Il magnate – inviso altresì ai Bush, a tutti i Bush – è in effetti un corpo estraneo che, a suon di voti (e non è possibile dimenticarlo così come non è possibile trascurare il fatto che abbia raccolto il più alto numero di suffragi personali di sempre nel corso delle primarie e abbia portato il partito a sopravanzare i rivali nel numero totale dei votanti), ha strabattuto tutti coloro – addirittura sedici – che gli si sono parati davanti.

Ha, Trump, inoltre, un qualche atout perfino nei confronti di qualcuno dei seguaci di Bernie Sanders.

Di quelli, almeno, tra costoro che non possono né potranno digerire la nomination di Hillary Clinton.

Inoltre – e la cosa è importantissima nella situazione data – il tycoon potrebbe essere enormente favorito nella corsa novembrina nel caso fatti atroci come quello di Orlando dovessero riproporsi.

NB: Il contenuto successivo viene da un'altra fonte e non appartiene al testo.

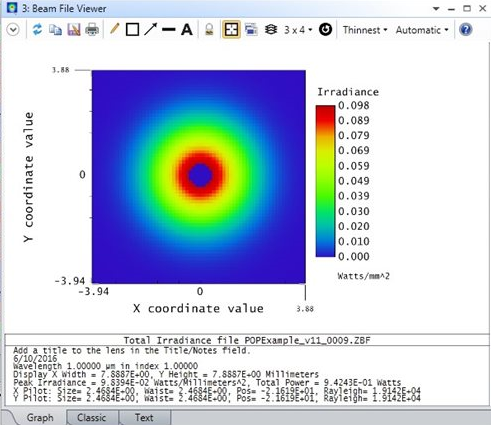Select the text annotation A tool
This screenshot has width=491, height=425.
pyautogui.click(x=187, y=30)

In qualche modo, Trump, semplificando al massimo le sue proposte, guardando al contingente, parlando delle paure dell’americano medio, tralasciando spiegazioni e programmi, criticando aspramente il sistema invece sostenuto dalla Clinton che ne è espressione, rappresentandosi come un antisistema. deludendo parte degli elettori repubblicani, è riuscito (ripeto, primarie e caucus lo dimostrano) a scovare e chiamare a se un elettorato e un elettore diversi.

Basterà questo elettorato, basteranno questi elettori per vincere?